The Kedayans from Brunei and Miri gather for a group photo.
This ‘junjung’ is made from bamboos, with ‘nipah’ roofing. It is a typical design for a traditional Kedayan hut built at the paddy field.
This ‘junjung’ by the group from Kampung Pintasan in Tiris is elaborately decorated.
MIRI: The young Kedayans of today must uphold their tradition such as the rituals in ‘Makan Tahun’ (annual grand feast) in that it marks their identity as one of many ethnic groups in Borneo.
In this regard, local Kedayan leader Penghulu Salim Ibrahim discloses that many young Kedayans do not even know what a ‘junjung’ looks like.
A ‘junjung’ is a traditional Kedayan farm hut, usually built at paddy fields or along the coastline near their villages.
Even today, the majority of the Kedayans here and in Bekenu, Sibuti are farmers and fishermen.
“We must continue to preserve our customs and culture of the Kedayans, who are scattered across Borneo – there are even some who are living in Peninsular Malaysia.
“These things are the legacy of our forefathers.

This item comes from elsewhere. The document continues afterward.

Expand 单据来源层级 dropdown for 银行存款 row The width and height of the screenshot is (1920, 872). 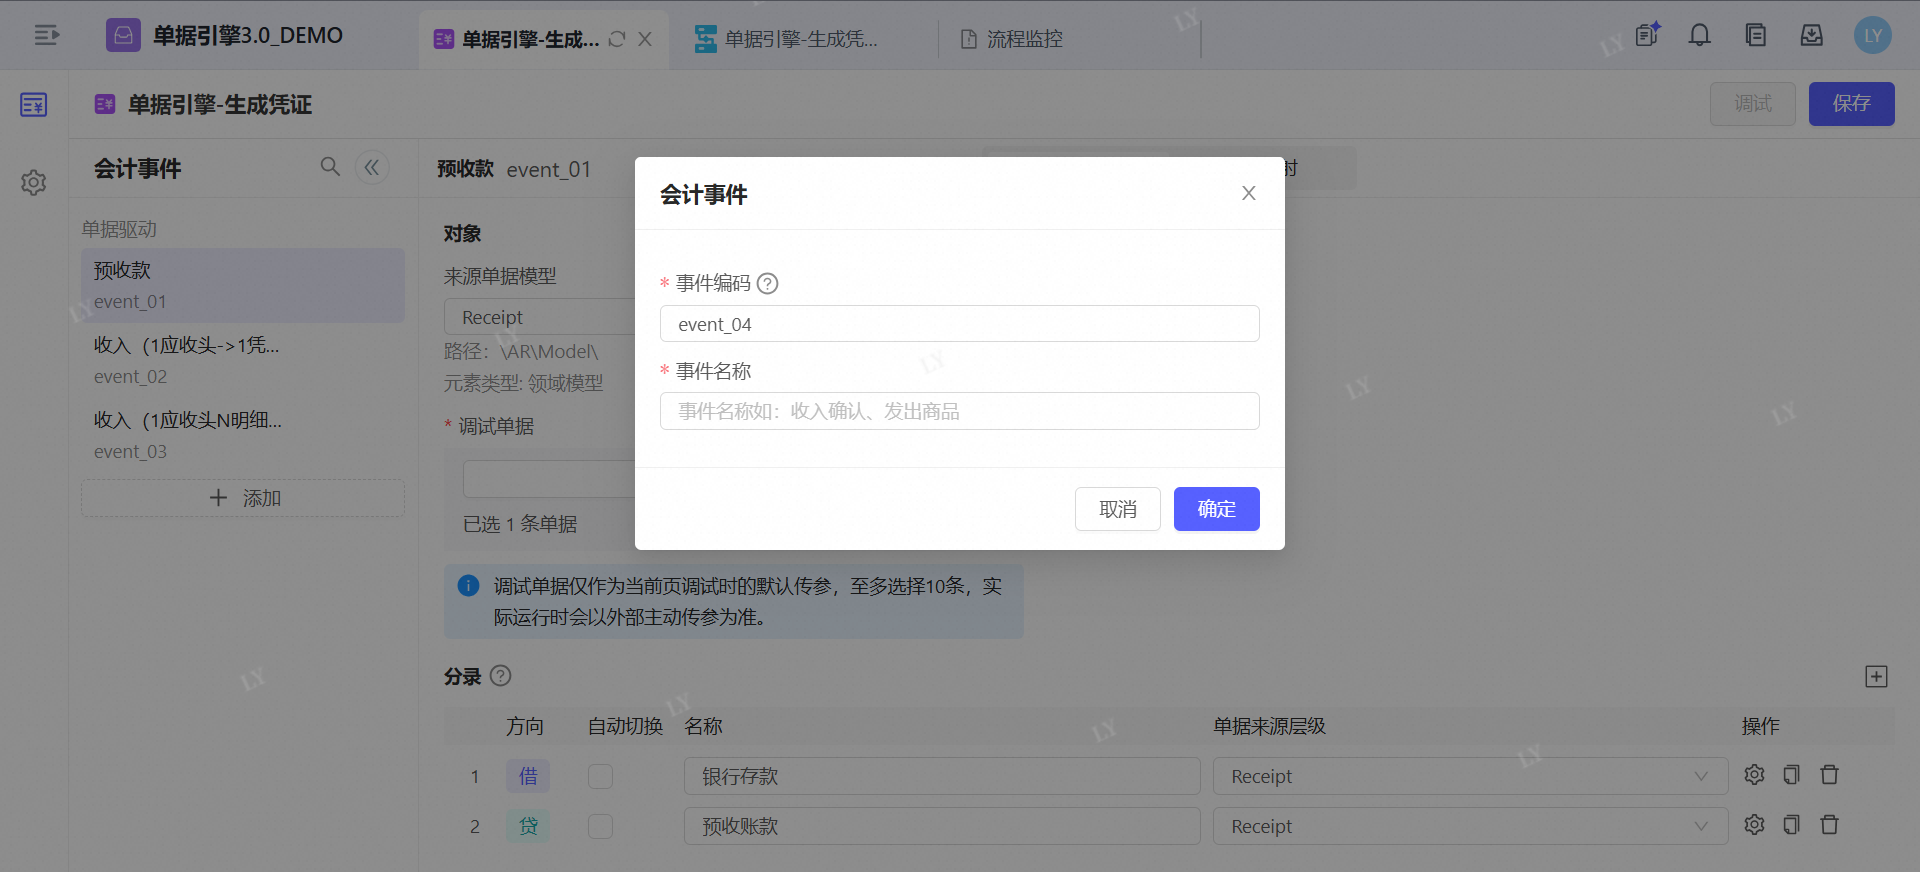[x=1470, y=776]
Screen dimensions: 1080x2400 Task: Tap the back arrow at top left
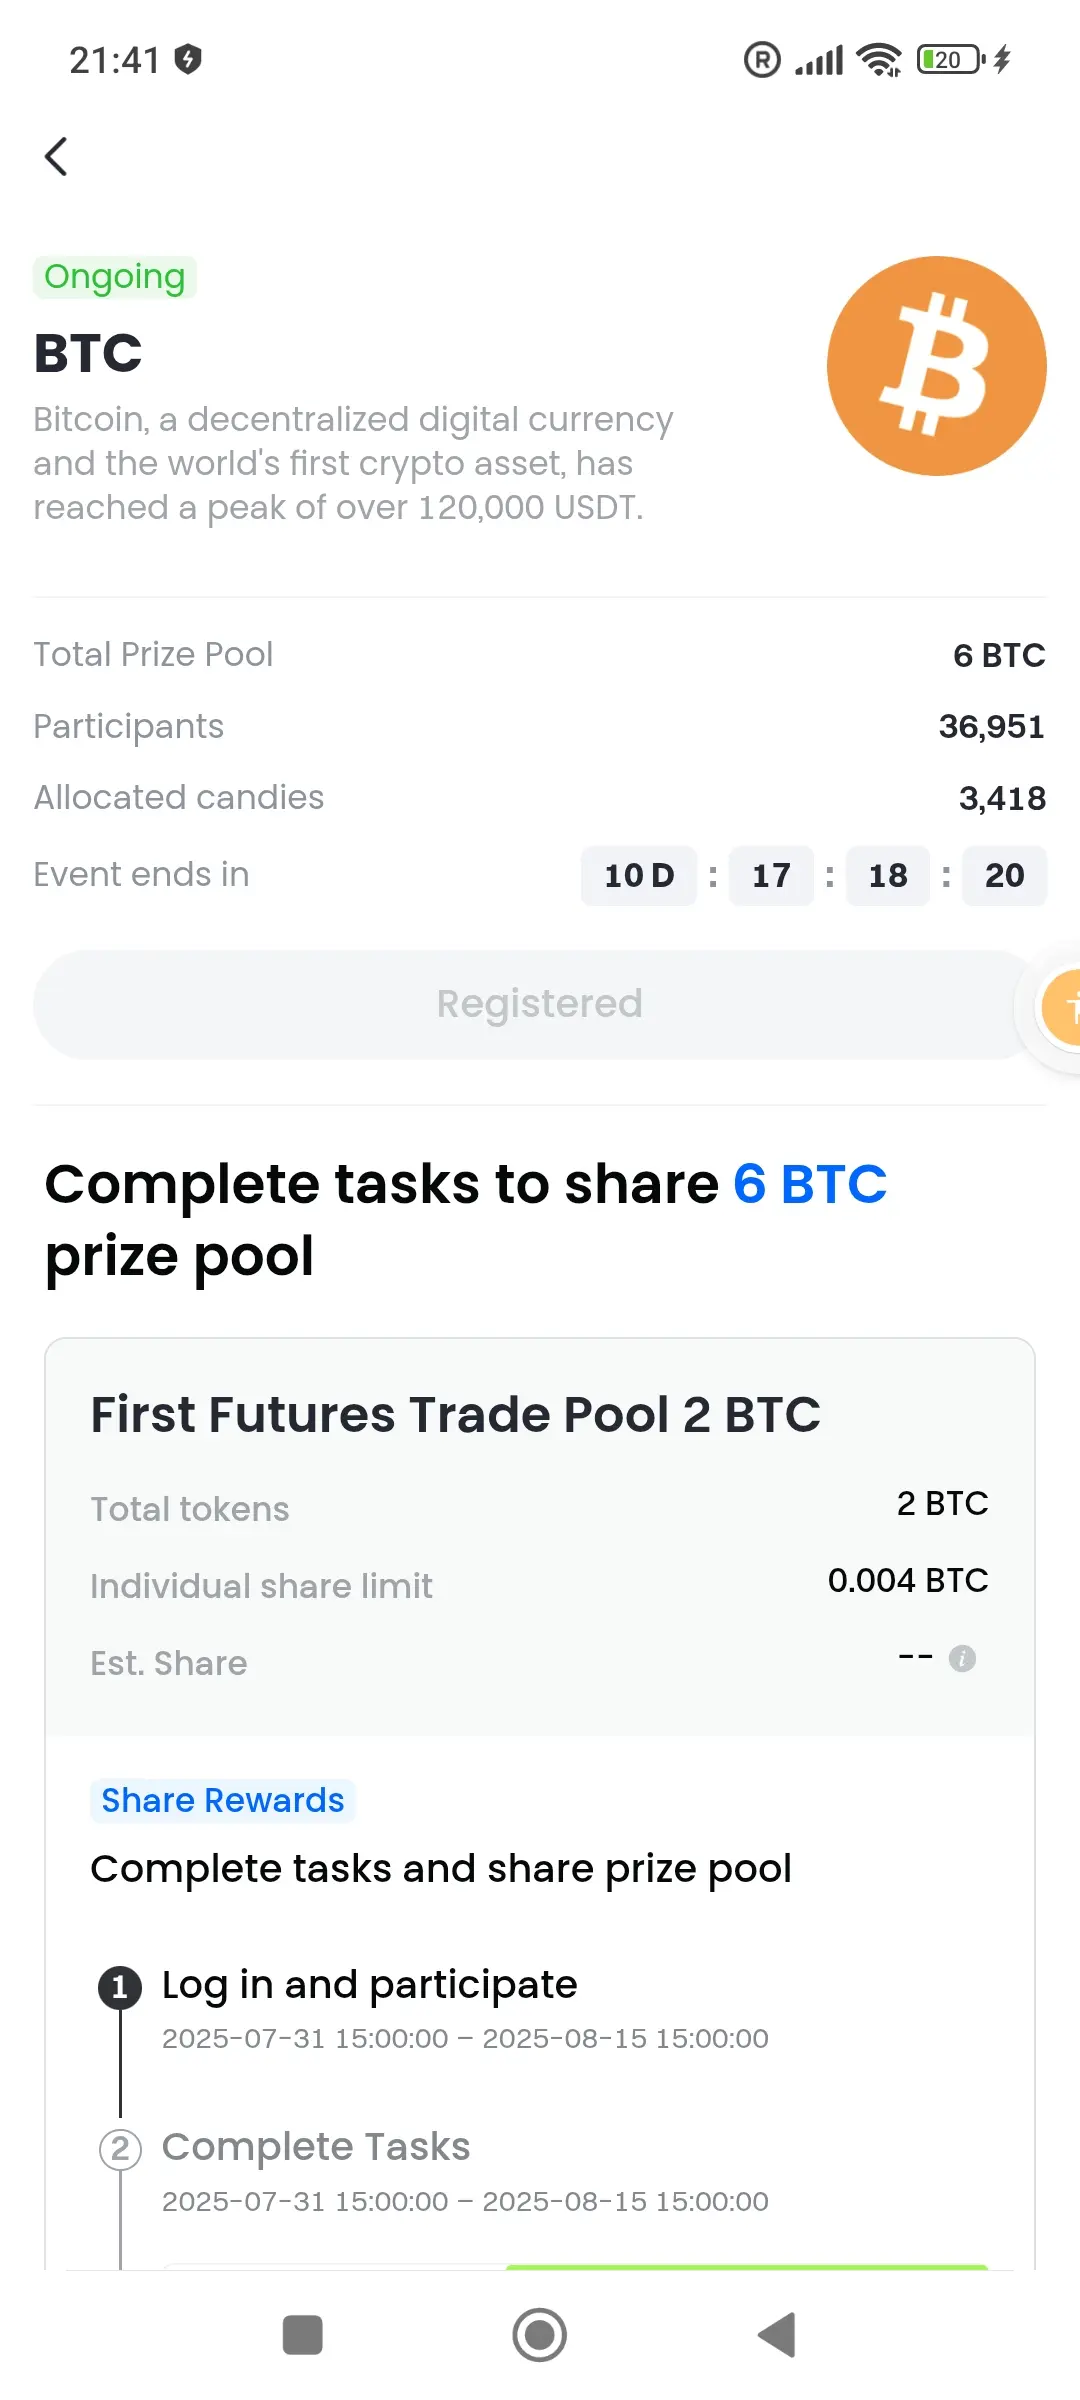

Many Kedayan youngsters have been brought up only to see modern brick-and-concrete houses that they don’t even know what a ‘junjung’ is.
“That’s why I’m very happy to see that the organiser of this year’s ‘Makan Tahun’ is running a ‘junjung’ showcase – complete with various accessories like the ‘tekiding’, ‘parang’, ‘terindak’ and other heirloom items of the Kedayans,” Salim told The Borneo Post when met during the festival at Kampung Danau in Bekenu last weekend.
It is learnt that 13 Kedayan villages from across Bekenu and the Miri Kedayan Association brought their own versions of the ‘junjung’ for the showcase, which attracted many curious visitors – locals and foreigners alike.
Some of the ‘junjung’ were built using bamboos, while several others consisted of wood from jungle trees or betel nut trees.
All of them had ‘nipah’ (palm frond) roofing – staying true to the design of the olden days.
This year’s ‘Makan Tahun’ gathered Kedayans not only from across the state, but also those from Sabah, Labuan and Brunei.
The visitors enjoyed a myriad of activities such as presentation of traditional Kedayan songs and music, ‘bermukun’ (ensemble
of singing, dancing and instrument-playing) and ‘bergendang’ (traditional drum performance), as well as the main grand feast.